[SUPPLIED ENTRIES]

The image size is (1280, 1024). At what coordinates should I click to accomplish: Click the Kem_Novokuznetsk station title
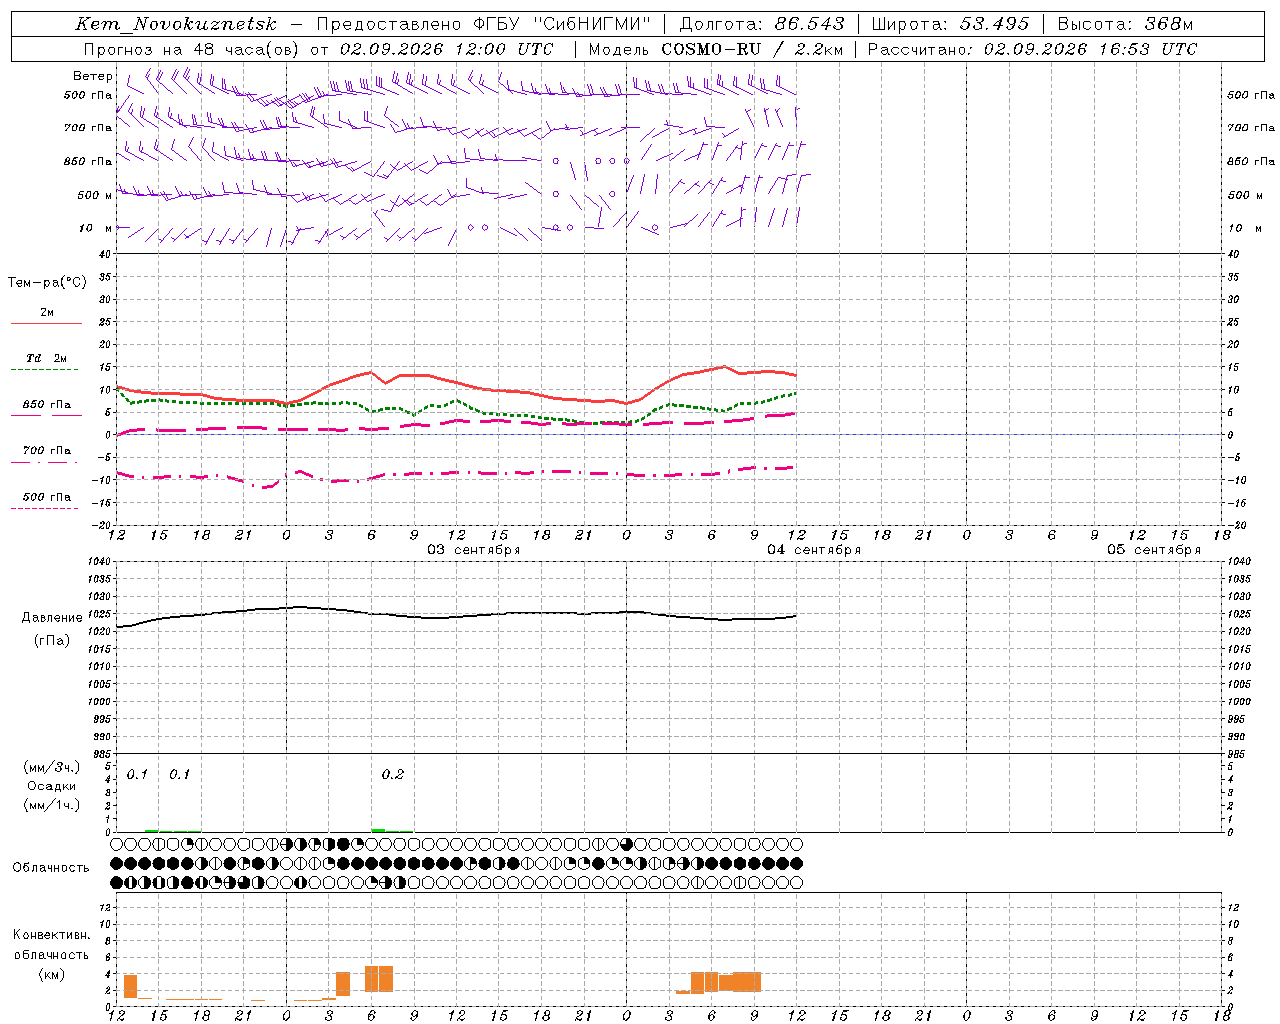[x=176, y=24]
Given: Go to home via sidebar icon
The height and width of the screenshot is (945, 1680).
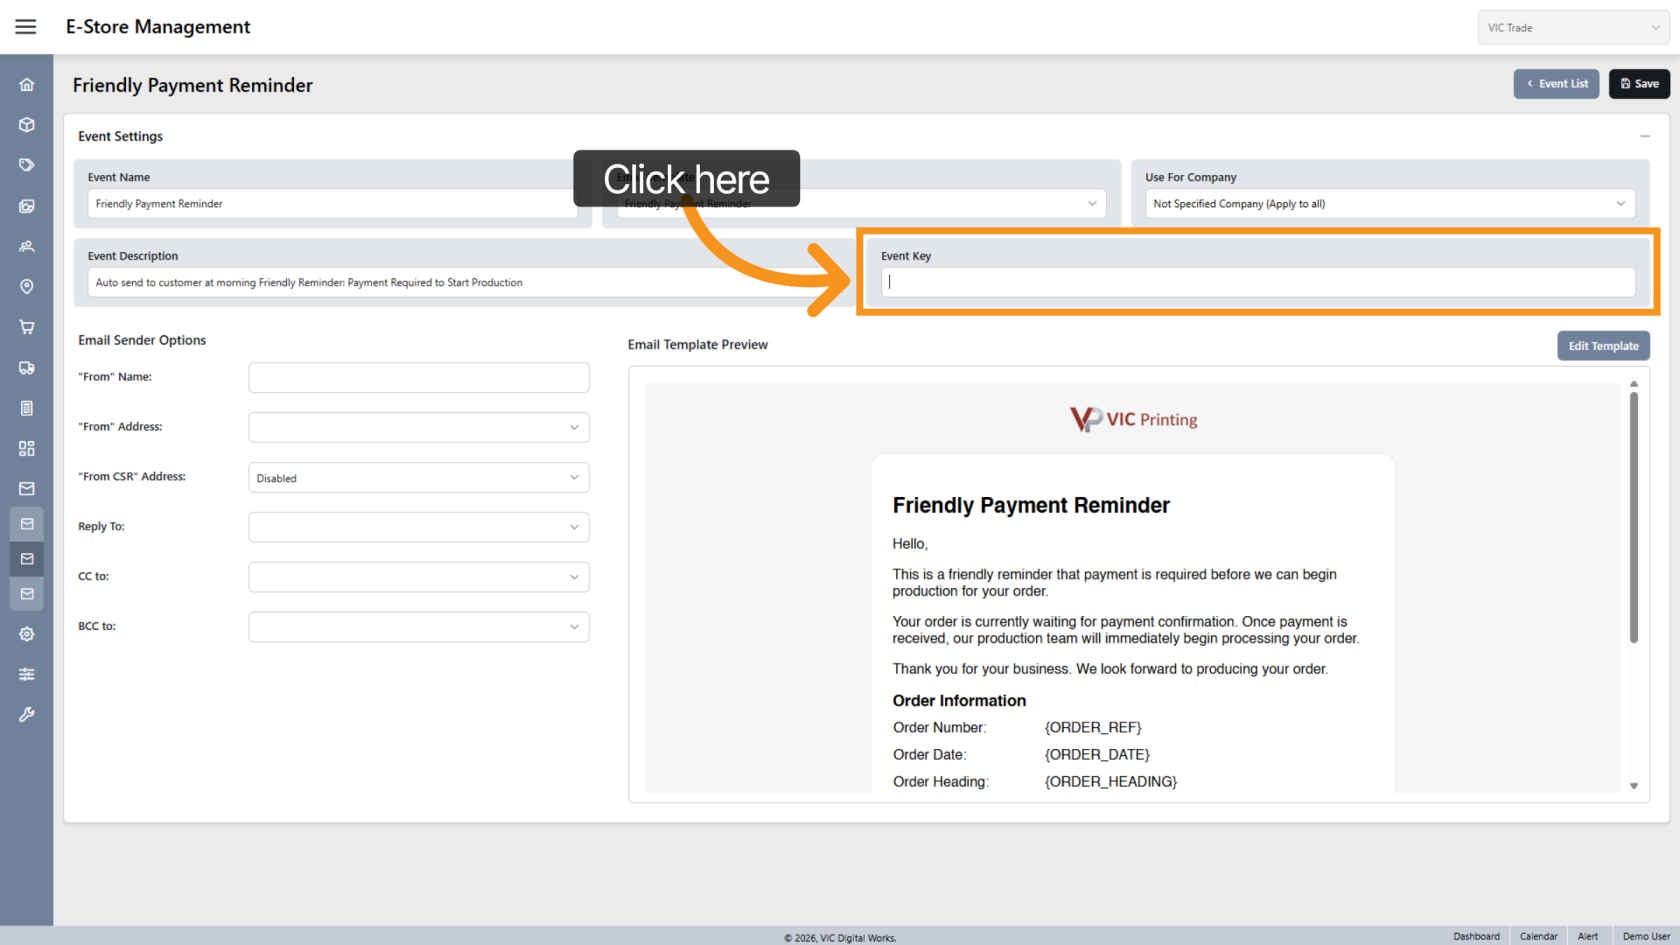Looking at the screenshot, I should click(27, 85).
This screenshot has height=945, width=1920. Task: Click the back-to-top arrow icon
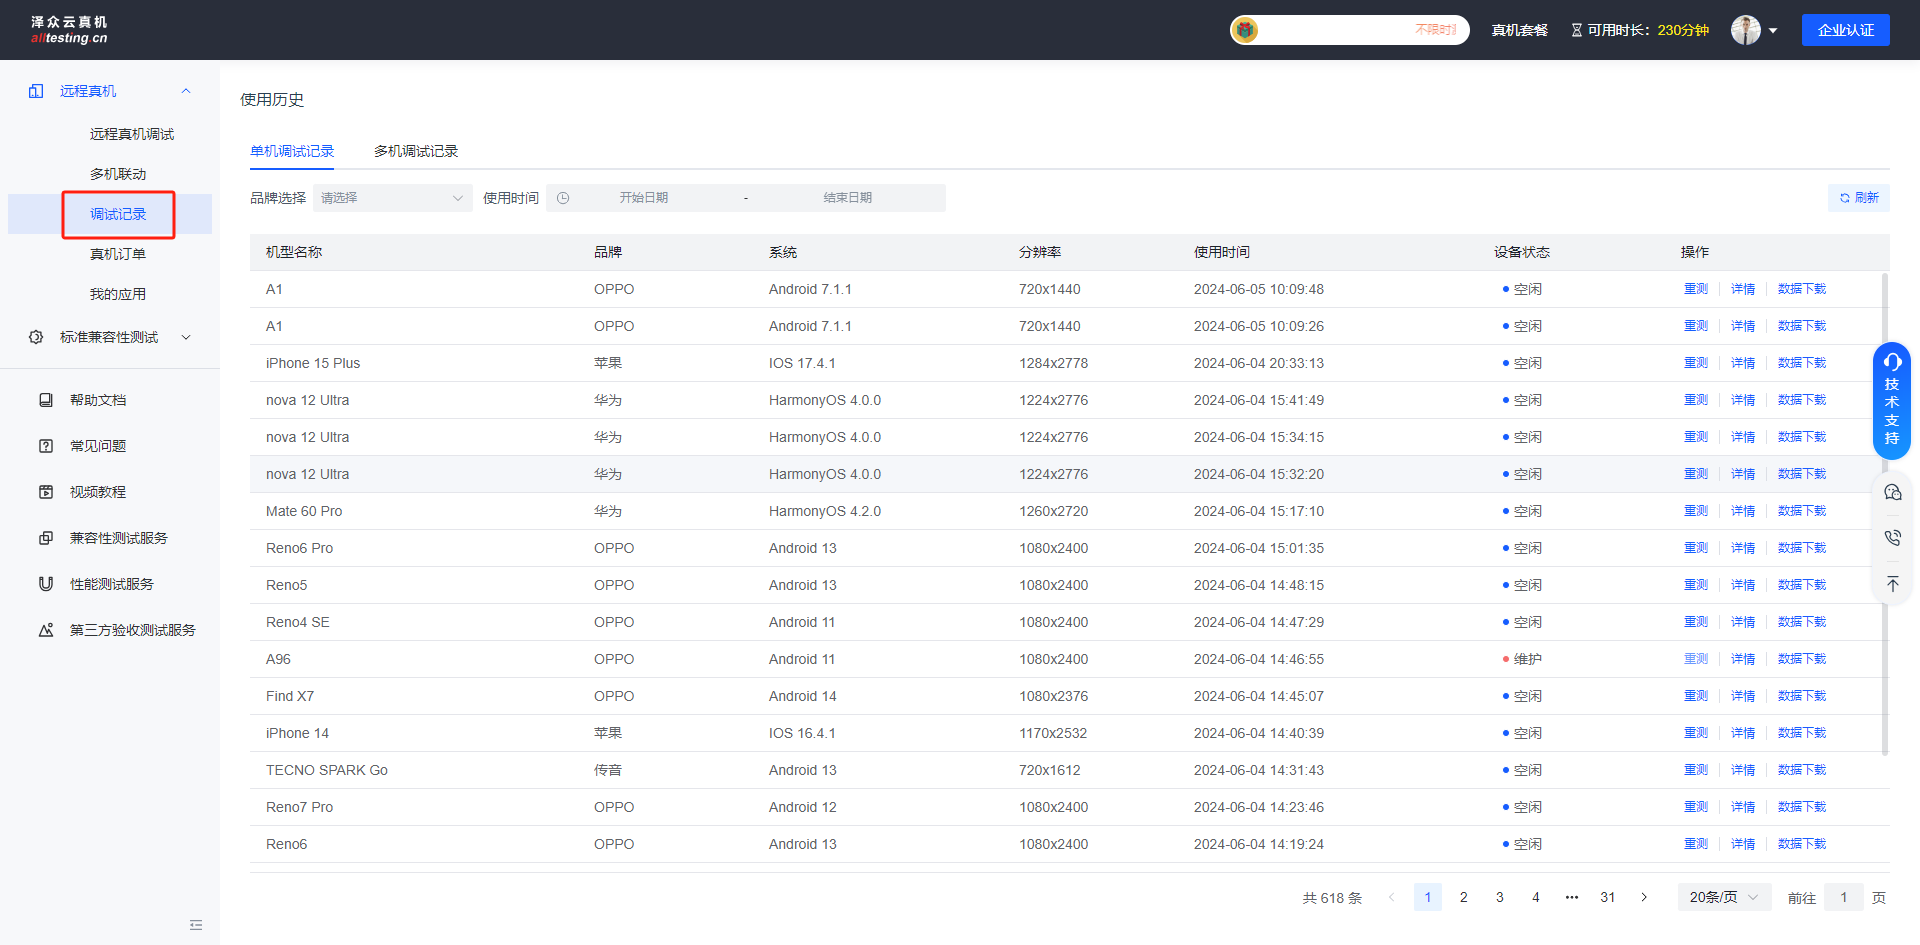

[/SUPPLIED ENTRIES]

(WHAT IS NEEDED) Transcribe all the records above word for word, without their images.

(TASK SOLUTION)
The image size is (1280, 1024). At what coordinates should I click to accomplish: Click the Kem_Novokuznetsk station title
[x=176, y=24]
Given: Go to home via sidebar icon
The height and width of the screenshot is (945, 1680).
Looking at the screenshot, I should click(27, 85).
This screenshot has height=945, width=1920. Task: Click the back-to-top arrow icon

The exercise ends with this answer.